1. Despite latest jobs report, labor market remains weak

- Yoy payroll job growth was unchanged from September’s 11-month low

- Yoy employment growth (household survey) dropped to a 22-month low in October

- In October the 55+ age group added 378k jobs, while the 25-54 years lost 35k jobs

- Since May, multiple jobholders gained 477k jobs, but single jobholders have lost 152k jobs

- So, the 1 in 20 workers who hold multiple jobs account for 147% of net job gains

Meanwhile, uptick in earnings growth result of yoy aggregate hours growth falling faster than yoy aggregate pay growth – not a good sign.

2. U.S. growth rate cycle slowdown is continuing

Our U.S. Coincident Index yoy growth is at a 22-month low (see chart).
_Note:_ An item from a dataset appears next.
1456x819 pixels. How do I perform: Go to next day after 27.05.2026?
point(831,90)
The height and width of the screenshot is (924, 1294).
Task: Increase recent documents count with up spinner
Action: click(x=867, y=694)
In addition to slowing jobs growth, the coincident index slowing because:

- Yoy GDP growth is at 1½-year low

- Yoy industrial production growth is near 6-yr low

- Yoy growth in manufacturing and trade sales is near July's 17-month low



3. The Fed is starting to agree with ECRI's view on long-term growth prospects

The Fed is becoming more explicit about recognizing that the long-term decline in trend growth is not going away, something that ECRI first identified before Lehman blew up in the fall of 2008.

To wit, the Fed minutes state that “the equilibrium level of short-term real interest rates would likely remain low relative to estimates of its level before the financial crisis if trend growth of total factor productivity does not pick up and if demographic projections for slow growth in working-age populations are borne out.”

This is in line with ECRI’s earlier work, namely, that “economic expansions have been weakening for decades due to the long-term decline in U.S. trend growth. … [T]he GDP calculus is based on simple math; namely, growth in output per hour (i.e., labor productivity) plus growth in hours worked equals real GDP growth.”

In other words, adding up the likely trend growth of these two measures – ½% for productivity plus ½% for hours worked – gives us just 1% longer-term real GDP growth.